How to show that #1/(2a) ln |(x - a)/(x + a)| + C# is equal to #1/(2a) ln |(x + a)/(x - a)| + K#?

2 Answers
Jun 28, 2018

See below.

Explanation:

#1/(2a)ln|(x-a)/(x+a)|+C=1/(2a)ln(|(x+a)/(x-a)|^-1)+C#
#1/(2a)ln|(x-a)/(x+a)|+C=-1/(2a)ln|(x+a)/(x-a)|+C#
#1/(2a)ln|(x-a)/(x+a)|+C=1/(2a)ln|(x+a)/(x-a)|-1/aln|(x+a)/(x-a)|+C#
Let #K=-1/aln|(x+a)/(x-a)|+C# so that the new constant #K# "absorbs" the extra #-1/aln|(x+a)/(x-a)|# along with #C#.
#:.1/(2a)ln|(x-a)/(x+a)|+C=1/(2a)ln|(x+a)/(x-a)|+K#

Jun 28, 2018

You can't snow it because it's not correct!

Explanation:

This is not possible.
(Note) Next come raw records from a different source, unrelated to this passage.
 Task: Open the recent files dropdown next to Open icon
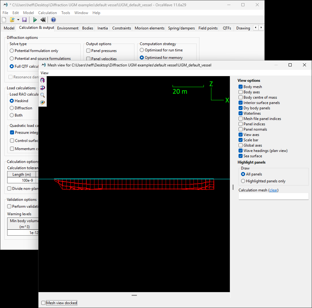point(18,19)
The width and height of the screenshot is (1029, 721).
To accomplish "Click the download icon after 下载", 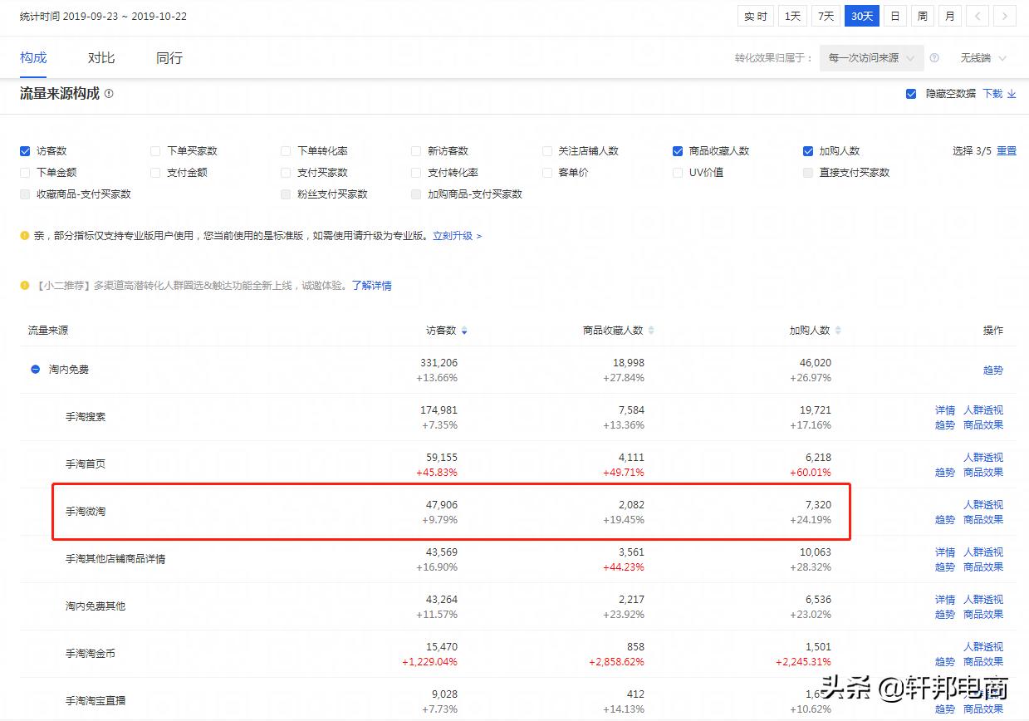I will pos(1012,95).
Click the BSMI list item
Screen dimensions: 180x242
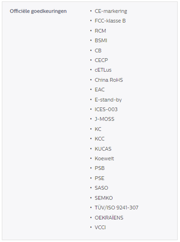point(101,41)
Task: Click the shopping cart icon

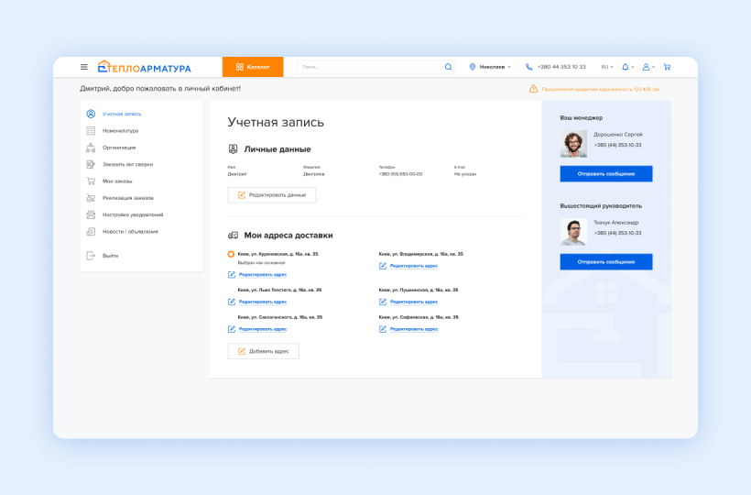Action: 667,67
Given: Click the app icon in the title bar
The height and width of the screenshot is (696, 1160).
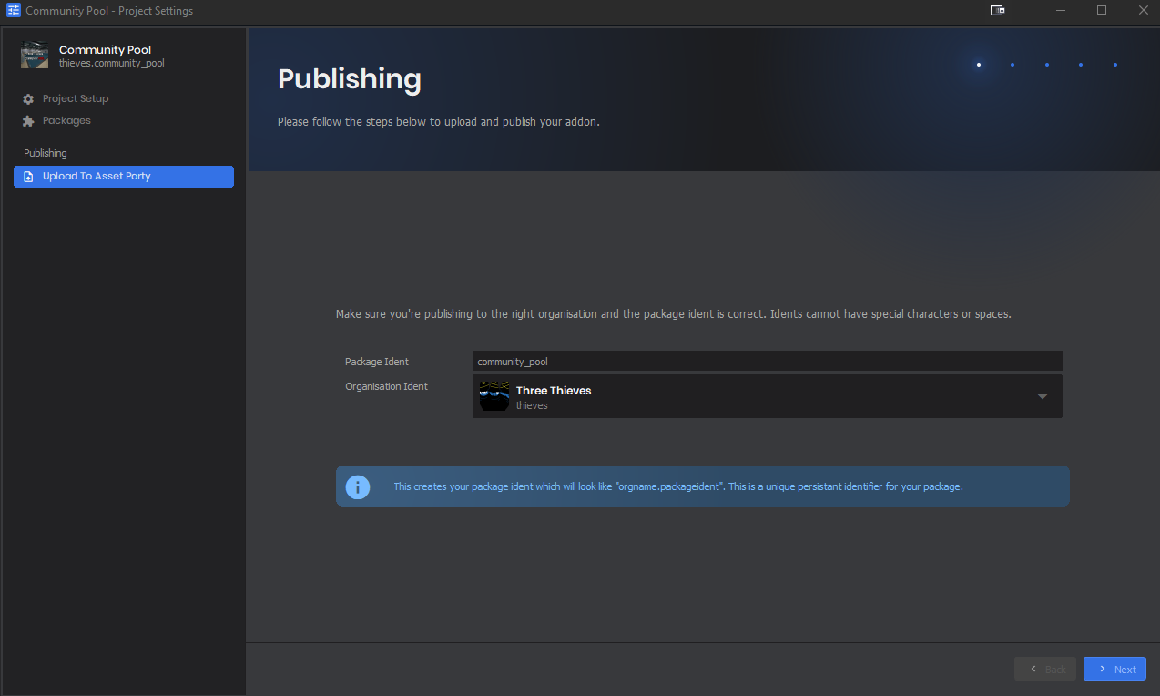Looking at the screenshot, I should tap(14, 11).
Suppose in fact that:

#(1) " "1/(2a)ln abs ((x-a)/(x+a)) +C = 1/(2a)ln abs ((x+a)/(x-a))+K#

Since based on the properties of logarithms:

#ln abs ((x-a)/(x+a)) = -ln abs ((x+a)/(x-a))#

it would follow that:

#1/(2a)ln abs ((x-a)/(x+a)) +C = -1/(2a)ln abs ((x-a)/(x+a))+K#

and then:

#1/a ln abs ((x-a)/(x+a)) = K-C#

But the function #ln abs ((x-a)/(x+a))# is not constant.

graph{ln(((x-1)/(x+1))) [-40, 40, -20, 20]}

graph{ln(((x+1)/(x-1))) [-40, 40, -20, 20]}